Pixel coordinate grounding data
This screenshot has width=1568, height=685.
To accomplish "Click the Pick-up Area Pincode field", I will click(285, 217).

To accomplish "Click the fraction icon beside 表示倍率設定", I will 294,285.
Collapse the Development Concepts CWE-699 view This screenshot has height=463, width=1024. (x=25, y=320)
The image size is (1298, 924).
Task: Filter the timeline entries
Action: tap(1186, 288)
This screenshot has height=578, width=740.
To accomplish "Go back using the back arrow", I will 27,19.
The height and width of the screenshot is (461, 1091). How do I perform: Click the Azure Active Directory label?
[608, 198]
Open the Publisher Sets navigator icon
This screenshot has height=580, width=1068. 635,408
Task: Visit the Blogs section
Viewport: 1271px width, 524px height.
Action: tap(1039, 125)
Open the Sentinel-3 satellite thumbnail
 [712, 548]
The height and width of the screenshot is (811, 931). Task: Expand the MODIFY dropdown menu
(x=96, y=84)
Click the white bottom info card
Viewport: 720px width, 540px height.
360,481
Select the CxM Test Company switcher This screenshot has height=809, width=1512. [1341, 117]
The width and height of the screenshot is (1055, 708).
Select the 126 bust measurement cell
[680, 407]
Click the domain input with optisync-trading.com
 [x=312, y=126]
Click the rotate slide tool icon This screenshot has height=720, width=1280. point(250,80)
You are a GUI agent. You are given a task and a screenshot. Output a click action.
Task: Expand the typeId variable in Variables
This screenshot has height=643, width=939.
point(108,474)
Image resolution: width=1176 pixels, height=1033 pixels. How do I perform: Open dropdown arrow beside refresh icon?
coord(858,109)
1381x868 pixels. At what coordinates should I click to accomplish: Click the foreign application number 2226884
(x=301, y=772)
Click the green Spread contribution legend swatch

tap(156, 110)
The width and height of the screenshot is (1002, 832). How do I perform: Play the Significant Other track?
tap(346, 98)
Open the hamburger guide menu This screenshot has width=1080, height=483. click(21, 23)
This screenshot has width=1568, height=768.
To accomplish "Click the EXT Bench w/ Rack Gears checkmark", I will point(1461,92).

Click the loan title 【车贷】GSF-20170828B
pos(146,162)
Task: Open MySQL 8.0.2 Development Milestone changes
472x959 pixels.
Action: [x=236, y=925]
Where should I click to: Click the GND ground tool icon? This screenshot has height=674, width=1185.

:: WHAT THIS TASK INVOLVES ::
Emit the records above again, exactly, with no line skipped.

:: YOUR RESPONSE ::
This screenshot has width=1568, height=685.
To accomplish "Click the Pick-up Area Pincode field", I will click(285, 217).

To accomplish "Click the fraction icon beside 表示倍率設定", I will 294,285.
Collapse the Development Concepts CWE-699 view This screenshot has height=463, width=1024. (x=25, y=320)
The image size is (1298, 924).
Task: Filter the timeline entries
Action: tap(1186, 288)
This screenshot has height=578, width=740.
To accomplish "Go back using the back arrow", I will 27,19.
The height and width of the screenshot is (461, 1091). How do I perform: Click the Azure Active Directory label?
[608, 198]
Open the Publisher Sets navigator icon
This screenshot has height=580, width=1068. 635,408
Task: Visit the Blogs section
Viewport: 1271px width, 524px height.
Action: tap(1039, 125)
Open the Sentinel-3 satellite thumbnail
 [712, 548]
The height and width of the screenshot is (811, 931). Task: Expand the MODIFY dropdown menu
(x=96, y=84)
Click the white bottom info card
Viewport: 720px width, 540px height.
360,481
Select the CxM Test Company switcher This screenshot has height=809, width=1512. [1341, 117]
The width and height of the screenshot is (1055, 708).
Select the 126 bust measurement cell
[680, 407]
Click the domain input with optisync-trading.com
 [x=312, y=126]
Click the rotate slide tool icon This screenshot has height=720, width=1280. point(250,80)
You are a GUI agent. You are given a task and a screenshot. Output a click action.
Task: Expand the typeId variable in Variables
This screenshot has height=643, width=939.
point(108,474)
Image resolution: width=1176 pixels, height=1033 pixels. How do I perform: Open dropdown arrow beside refresh icon?
coord(858,109)
1381x868 pixels. At what coordinates should I click to accomplish: Click the foreign application number 2226884
(x=301, y=772)
Click the green Spread contribution legend swatch

tap(156, 110)
The width and height of the screenshot is (1002, 832). How do I perform: Play the Significant Other track?
tap(346, 98)
Open the hamburger guide menu This screenshot has width=1080, height=483. click(21, 23)
This screenshot has width=1568, height=768.
To accomplish "Click the EXT Bench w/ Rack Gears checkmark", I will point(1461,92).

Click the loan title 【车贷】GSF-20170828B
pos(146,162)
Task: Open MySQL 8.0.2 Development Milestone changes
472x959 pixels.
Action: [x=236, y=925]
Where should I click to: Click the GND ground tool icon? This screenshot has height=674, width=1185.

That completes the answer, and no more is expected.